## What you should do
The exercise calls for every entry that follows to be repeated exactly.

## Dataset records
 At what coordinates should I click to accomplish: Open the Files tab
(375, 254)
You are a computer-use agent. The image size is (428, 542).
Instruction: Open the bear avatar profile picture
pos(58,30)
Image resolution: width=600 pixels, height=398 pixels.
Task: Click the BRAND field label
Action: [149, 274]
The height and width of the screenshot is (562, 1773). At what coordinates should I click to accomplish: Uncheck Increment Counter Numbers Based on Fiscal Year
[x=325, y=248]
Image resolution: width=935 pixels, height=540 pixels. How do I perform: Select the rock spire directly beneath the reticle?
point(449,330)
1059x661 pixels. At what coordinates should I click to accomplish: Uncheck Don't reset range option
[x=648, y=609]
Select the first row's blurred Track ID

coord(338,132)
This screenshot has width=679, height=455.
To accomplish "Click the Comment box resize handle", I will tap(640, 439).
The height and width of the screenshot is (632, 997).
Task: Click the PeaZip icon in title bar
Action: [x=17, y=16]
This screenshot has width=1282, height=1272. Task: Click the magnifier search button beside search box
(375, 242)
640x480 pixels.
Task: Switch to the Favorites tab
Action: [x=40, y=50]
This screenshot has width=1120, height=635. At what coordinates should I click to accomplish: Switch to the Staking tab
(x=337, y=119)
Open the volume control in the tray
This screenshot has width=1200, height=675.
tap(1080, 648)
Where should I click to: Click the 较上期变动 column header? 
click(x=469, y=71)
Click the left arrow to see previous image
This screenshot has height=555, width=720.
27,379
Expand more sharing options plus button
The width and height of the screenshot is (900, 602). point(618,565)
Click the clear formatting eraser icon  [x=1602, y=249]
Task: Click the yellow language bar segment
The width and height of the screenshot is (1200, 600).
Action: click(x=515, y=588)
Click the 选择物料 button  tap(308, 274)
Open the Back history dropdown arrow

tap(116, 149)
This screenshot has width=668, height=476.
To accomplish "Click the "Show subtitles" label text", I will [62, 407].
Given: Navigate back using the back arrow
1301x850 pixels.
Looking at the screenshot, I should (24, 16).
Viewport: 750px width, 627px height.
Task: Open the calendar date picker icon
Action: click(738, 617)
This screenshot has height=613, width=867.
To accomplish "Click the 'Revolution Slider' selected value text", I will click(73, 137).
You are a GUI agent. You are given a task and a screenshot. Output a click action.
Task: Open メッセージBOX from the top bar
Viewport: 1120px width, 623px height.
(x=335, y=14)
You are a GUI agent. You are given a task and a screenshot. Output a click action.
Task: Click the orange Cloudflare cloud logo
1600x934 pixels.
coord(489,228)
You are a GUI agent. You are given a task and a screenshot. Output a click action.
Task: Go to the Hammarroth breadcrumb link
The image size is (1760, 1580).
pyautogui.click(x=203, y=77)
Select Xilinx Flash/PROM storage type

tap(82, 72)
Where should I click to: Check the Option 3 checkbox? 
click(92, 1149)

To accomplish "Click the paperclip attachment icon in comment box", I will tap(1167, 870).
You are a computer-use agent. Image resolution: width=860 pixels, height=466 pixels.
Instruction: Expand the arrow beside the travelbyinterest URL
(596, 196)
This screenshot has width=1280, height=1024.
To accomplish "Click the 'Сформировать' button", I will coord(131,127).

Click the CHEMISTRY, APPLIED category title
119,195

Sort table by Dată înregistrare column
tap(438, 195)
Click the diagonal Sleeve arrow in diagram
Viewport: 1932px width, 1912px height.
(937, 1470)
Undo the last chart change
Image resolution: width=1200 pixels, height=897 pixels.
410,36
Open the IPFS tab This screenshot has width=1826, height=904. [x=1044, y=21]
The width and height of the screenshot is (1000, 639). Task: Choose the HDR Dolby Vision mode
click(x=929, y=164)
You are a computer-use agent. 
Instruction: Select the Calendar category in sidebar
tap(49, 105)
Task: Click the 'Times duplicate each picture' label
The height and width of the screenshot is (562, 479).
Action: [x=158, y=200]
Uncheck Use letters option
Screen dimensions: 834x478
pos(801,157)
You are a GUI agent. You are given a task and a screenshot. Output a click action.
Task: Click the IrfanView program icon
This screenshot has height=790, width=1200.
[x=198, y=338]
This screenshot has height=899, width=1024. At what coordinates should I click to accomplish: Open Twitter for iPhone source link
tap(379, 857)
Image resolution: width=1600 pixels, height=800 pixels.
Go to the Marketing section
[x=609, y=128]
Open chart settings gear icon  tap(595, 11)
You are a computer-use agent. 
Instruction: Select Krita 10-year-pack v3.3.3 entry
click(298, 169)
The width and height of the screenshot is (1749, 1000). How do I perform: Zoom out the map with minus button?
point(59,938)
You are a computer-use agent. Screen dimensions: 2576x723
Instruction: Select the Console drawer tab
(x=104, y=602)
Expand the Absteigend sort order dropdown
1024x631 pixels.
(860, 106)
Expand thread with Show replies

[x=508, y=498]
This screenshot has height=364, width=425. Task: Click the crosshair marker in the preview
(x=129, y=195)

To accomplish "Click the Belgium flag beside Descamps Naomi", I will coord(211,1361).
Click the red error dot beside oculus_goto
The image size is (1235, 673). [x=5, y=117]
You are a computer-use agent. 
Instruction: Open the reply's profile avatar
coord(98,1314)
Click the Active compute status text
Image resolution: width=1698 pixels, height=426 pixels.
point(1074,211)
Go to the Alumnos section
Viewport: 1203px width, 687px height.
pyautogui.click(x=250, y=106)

## The completed task
 At what coordinates should I click to accomplish: Open the Files tab
(375, 254)
You are a computer-use agent. The image size is (428, 542).
Instruction: Open the bear avatar profile picture
pos(58,30)
Image resolution: width=600 pixels, height=398 pixels.
Task: Click the BRAND field label
Action: [149, 274]
The height and width of the screenshot is (562, 1773). At what coordinates should I click to accomplish: Uncheck Increment Counter Numbers Based on Fiscal Year
[x=325, y=248]
Image resolution: width=935 pixels, height=540 pixels. How do I perform: Select the rock spire directly beneath the reticle?
point(449,330)
1059x661 pixels. At what coordinates should I click to accomplish: Uncheck Don't reset range option
[x=648, y=609]
Select the first row's blurred Track ID

coord(338,132)
This screenshot has width=679, height=455.
To accomplish "Click the Comment box resize handle", I will tap(640, 439).
The height and width of the screenshot is (632, 997).
Task: Click the PeaZip icon in title bar
Action: [x=17, y=16]
This screenshot has width=1282, height=1272. Task: Click the magnifier search button beside search box
(375, 242)
640x480 pixels.
Task: Switch to the Favorites tab
Action: [x=40, y=50]
This screenshot has width=1120, height=635. At what coordinates should I click to accomplish: Switch to the Staking tab
(x=337, y=119)
Open the volume control in the tray
This screenshot has width=1200, height=675.
tap(1080, 648)
Where should I click to: Click the 较上期变动 column header? 
click(x=469, y=71)
Click the left arrow to see previous image
This screenshot has height=555, width=720.
27,379
Expand more sharing options plus button
The width and height of the screenshot is (900, 602). point(618,565)
Click the clear formatting eraser icon  [x=1602, y=249]
Task: Click the yellow language bar segment
The width and height of the screenshot is (1200, 600).
Action: click(x=515, y=588)
Click the 选择物料 button  tap(308, 274)
Open the Back history dropdown arrow

tap(116, 149)
This screenshot has width=668, height=476.
To accomplish "Click the "Show subtitles" label text", I will [62, 407].
Given: Navigate back using the back arrow
1301x850 pixels.
Looking at the screenshot, I should (24, 16).
Viewport: 750px width, 627px height.
Task: Open the calendar date picker icon
Action: click(738, 617)
This screenshot has height=613, width=867.
To accomplish "Click the 'Revolution Slider' selected value text", I will click(73, 137).
You are a GUI agent. You are given a task and a screenshot. Output a click action.
Task: Open メッセージBOX from the top bar
Viewport: 1120px width, 623px height.
(x=335, y=14)
You are a GUI agent. You are given a task and a screenshot. Output a click action.
Task: Click the orange Cloudflare cloud logo
1600x934 pixels.
coord(489,228)
You are a GUI agent. You are given a task and a screenshot. Output a click action.
Task: Go to the Hammarroth breadcrumb link
The image size is (1760, 1580).
pyautogui.click(x=203, y=77)
Select Xilinx Flash/PROM storage type

tap(82, 72)
Where should I click to: Check the Option 3 checkbox? 
click(92, 1149)

To accomplish "Click the paperclip attachment icon in comment box", I will tap(1167, 870).
You are a computer-use agent. Image resolution: width=860 pixels, height=466 pixels.
Instruction: Expand the arrow beside the travelbyinterest URL
(596, 196)
This screenshot has width=1280, height=1024.
To accomplish "Click the 'Сформировать' button", I will coord(131,127).

Click the CHEMISTRY, APPLIED category title
119,195

Sort table by Dată înregistrare column
tap(438, 195)
Click the diagonal Sleeve arrow in diagram
Viewport: 1932px width, 1912px height.
(937, 1470)
Undo the last chart change
Image resolution: width=1200 pixels, height=897 pixels.
410,36
Open the IPFS tab This screenshot has width=1826, height=904. [x=1044, y=21]
The width and height of the screenshot is (1000, 639). Task: Choose the HDR Dolby Vision mode
click(x=929, y=164)
You are a computer-use agent. 
Instruction: Select the Calendar category in sidebar
tap(49, 105)
Task: Click the 'Times duplicate each picture' label
The height and width of the screenshot is (562, 479).
Action: [x=158, y=200]
Uncheck Use letters option
Screen dimensions: 834x478
pos(801,157)
You are a GUI agent. You are given a task and a screenshot. Output a click action.
Task: Click the IrfanView program icon
This screenshot has height=790, width=1200.
[x=198, y=338]
This screenshot has height=899, width=1024. At what coordinates should I click to accomplish: Open Twitter for iPhone source link
tap(379, 857)
Image resolution: width=1600 pixels, height=800 pixels.
Go to the Marketing section
[x=609, y=128]
Open chart settings gear icon  tap(595, 11)
You are a computer-use agent. 
Instruction: Select Krita 10-year-pack v3.3.3 entry
click(298, 169)
The width and height of the screenshot is (1749, 1000). How do I perform: Zoom out the map with minus button?
point(59,938)
You are a computer-use agent. Screen dimensions: 2576x723
Instruction: Select the Console drawer tab
(x=104, y=602)
Expand the Absteigend sort order dropdown
1024x631 pixels.
(860, 106)
Expand thread with Show replies

[x=508, y=498]
This screenshot has height=364, width=425. Task: Click the crosshair marker in the preview
(x=129, y=195)

To accomplish "Click the Belgium flag beside Descamps Naomi", I will coord(211,1361).
Click the red error dot beside oculus_goto
The image size is (1235, 673). [x=5, y=117]
You are a computer-use agent. 
Instruction: Open the reply's profile avatar
coord(98,1314)
Click the Active compute status text
Image resolution: width=1698 pixels, height=426 pixels.
point(1074,211)
Go to the Alumnos section
Viewport: 1203px width, 687px height.
pyautogui.click(x=250, y=106)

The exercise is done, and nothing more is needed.